Collected data entries
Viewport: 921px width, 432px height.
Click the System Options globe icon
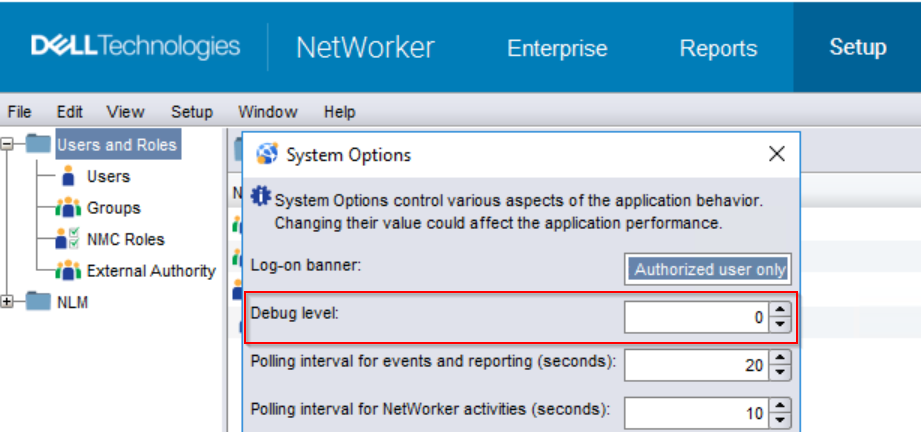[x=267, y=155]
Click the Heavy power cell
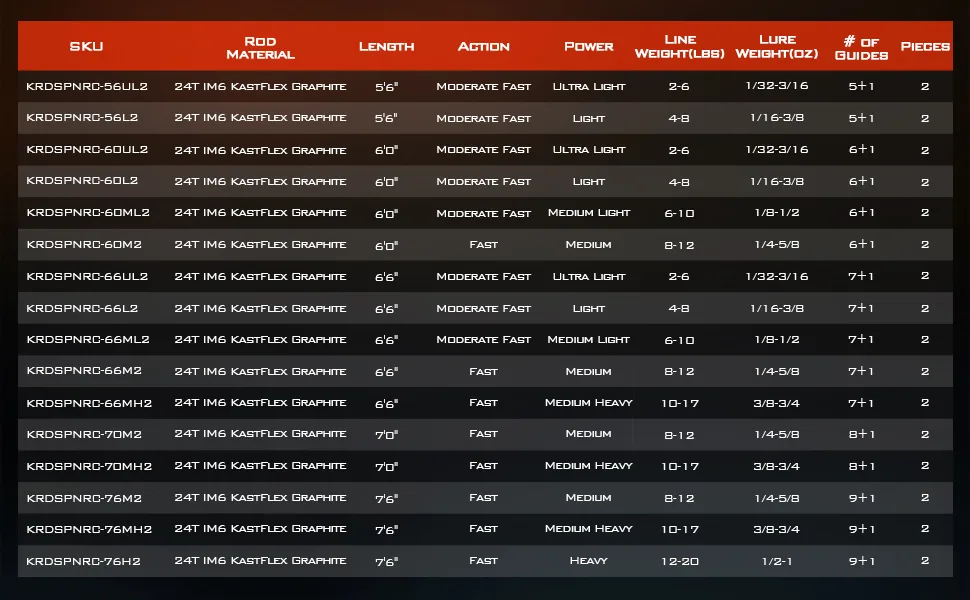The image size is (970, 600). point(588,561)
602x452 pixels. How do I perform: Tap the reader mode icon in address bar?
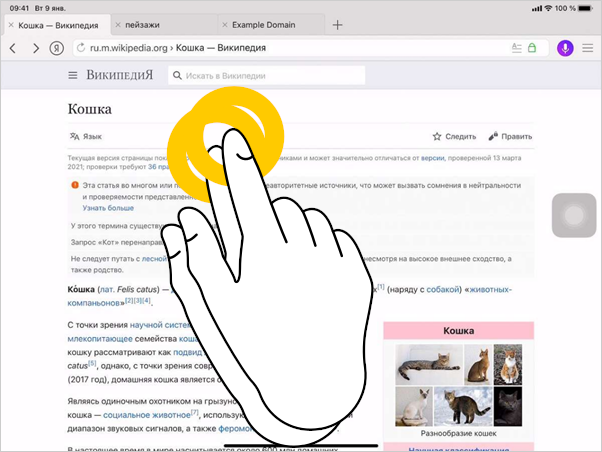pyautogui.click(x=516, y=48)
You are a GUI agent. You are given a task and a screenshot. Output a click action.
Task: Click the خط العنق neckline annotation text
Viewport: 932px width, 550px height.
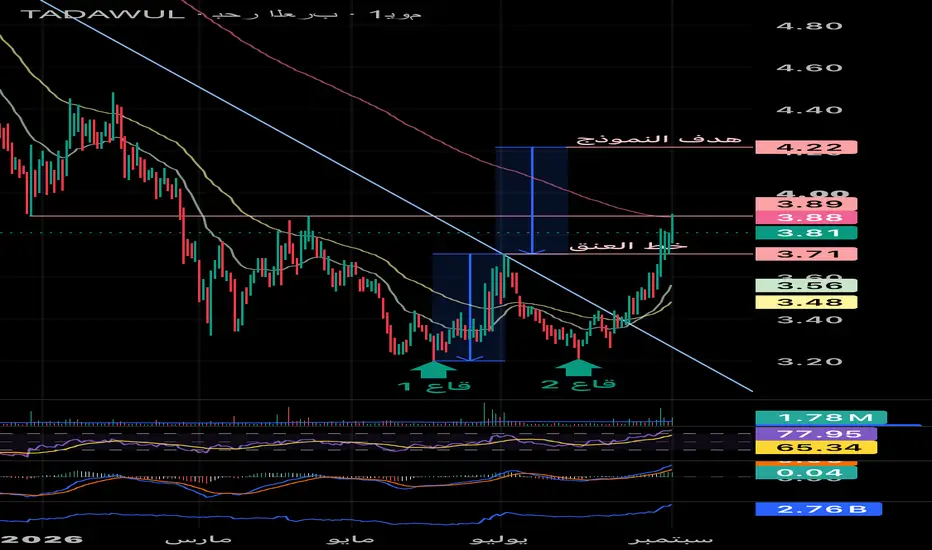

## BRIEF
Retype the records exactly, but skip the pictures.

## EXPECTED OUTPUT
Viewport: 921px width, 432px height.
Click the System Options globe icon
[x=267, y=155]
Click the Heavy power cell
The image size is (970, 600). point(588,561)
602x452 pixels. How do I perform: Tap the reader mode icon in address bar?
pyautogui.click(x=516, y=48)
You are a GUI agent. You are given a task and a screenshot. Output a click action.
Task: Click the خط العنق neckline annotation text
Viewport: 932px width, 550px height.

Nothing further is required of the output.